Les évaluations du travail domestique, gratuit, montrent qu’il représente une activité considérable : même sur la base d’une valorisation faible de l’heure passée (au SMIC) elles conduisent à un tiers du PIB ou plus. Or cette activité n’est pas assurée de façon comparable par tous : certains ont plusieurs enfants et y passent du temps ; d’autres au contraire n’en ont pas ou un.

Dès lors, en termes de simple justice, et a fortiori au vu des enjeux pour l’avenir, une politique familiale est indispensable. Au-delà de dispositifs fiscaux comme le quotient familial, reflétant une plus faible capacité contributive, la question est d’un niveau d’allocations familiales aidant efficacement tout foyer élevant des enfants. Voire d’un véritable salaire familial.

Est-ce à dire qu’une telle politique suffise pour redresser la natalité ? Ou, que le recul marqué de ces prestations en France soit la cause principale de l’effondrement de notre natalité ? Les faits paraissent ne pas aller dans ce sens.

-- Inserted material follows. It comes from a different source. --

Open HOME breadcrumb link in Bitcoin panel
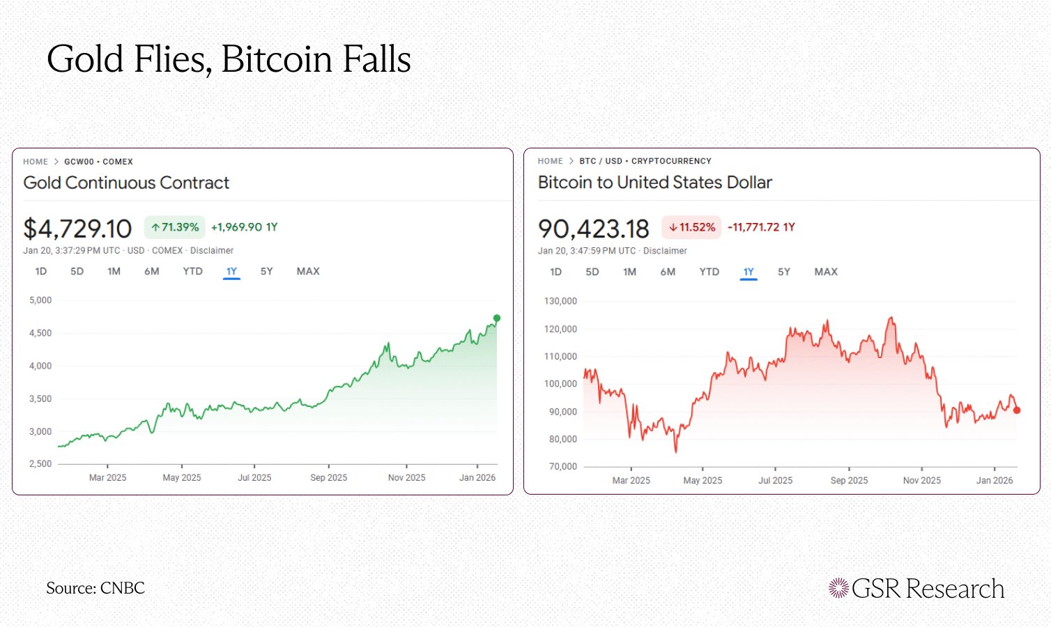tap(550, 161)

Un article récent du Financial Times (John Burn-Murdoch, 29 mars 2024) estime qu’entre 1980 et 2019, les pays développés (OCDE) ont presque triplé leurs dépenses réelles (en dollars constants par tête) en allocations familiales et autres. Mais dans le même temps, leur fécondité a baissé de 1,85 à 1,53 par femme, de façon régulière et forte depuis 15 ans. Les graphiques par pays le montrent : partout des dépenses plutôt en hausse ou stables (sauf légère baisse récente en France et au Royaume Uni), mais des fécondités en baisse, parfois forte même quand les aides augmentent nettement (Corée, Finlande, Canada). Quant aux corrélations entre aides et natalité, elles sont certes positives, mais pas très fortes, avec une forte dispersion.

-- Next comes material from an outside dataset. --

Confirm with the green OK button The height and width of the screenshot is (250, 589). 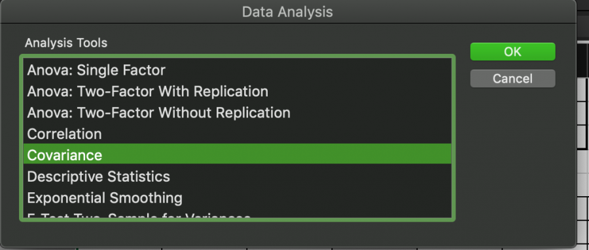coord(512,52)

Ce qui montre que d’autres facteurs sont à l’œuvre : des systèmes de valeurs et des comportements collectifs.

Parmi ceux-ci, l’importance désormais vitale du coût de l’éducation, désormais élevé en argent mais aussi en temps, même si c’est moins net en France. Ce qui peut être dissuasif. Selon une étude citée, « en 1965, les mères de jeunes enfants dans les pays développés consacraient en moyenne un peu plus d’une heure par jour à des activités avec leurs enfants. En 2018, c’était passé à trois heures, et en Corée, à près de quatre » (le taux de fécondité y a chuté à 0,72), tandis qu’en France, où ce temps est plus faible et a plutôt baissé (2 heures) le taux de natalité a mieux résisté.

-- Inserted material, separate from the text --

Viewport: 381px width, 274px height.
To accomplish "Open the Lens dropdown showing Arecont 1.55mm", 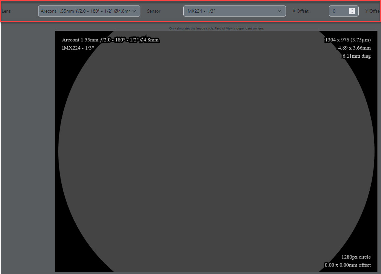I will (85, 11).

Le deuxième facteur est l’évolution des priorités. « En 1993, 61 % des Américains disaient qu’avoir des enfants était important pour une vie épanouie », aujourd’hui c’est 26 %. On note aussi la baisse de la part des jeunes adultes vivant en couple. S’y ajoute l’inquiétude croissante pour l’avenir, notamment pour des motifs écologiques.

Comment expliquer cela ? C’est d’abord l’hédonisme ambiant, la préférence pour des alternatives moins engageantes que des enfants, et jugées plus gratifiantes. Mais au fond cela reflète l’orientation globale de la société. Comme je l’ai montré ailleurs [1], toute personne a deux responsabilités majeures à assurer dans la société : son rôle professionnel, et sa vie familiale. Entre 25 et 35 ans la famille devrait être une priorité, personnelle et collective, sans nuire à la perspective professionnelle - notamment pour les jeunes femmes. Ce que nos sociétés refusent de voir et d’organiser. Et de corriger la pression de la compétition scolaire par une pédagogie orientée vers le développement personnel et social et donc la culture.

S’y ajoute plus profondément un facteur spirituel. Pour donner un sens à sa vie, croire en un avenir malgré les peurs, on a besoin de se relier en une réalité supérieure, source de confiance et de motivation, qui offre une perspective essentielle au-delà de l’immédiat. Or, outre la perte de la foi, ce qui caractérise nos sociétés est un nihilisme latent, d’où le recul du patriotisme et du sens de la société, et une pédagogie qui n’est plus tournée vers la transmission d’une culture. Et donc pas vers l’avenir. Le ressort a largement disparu.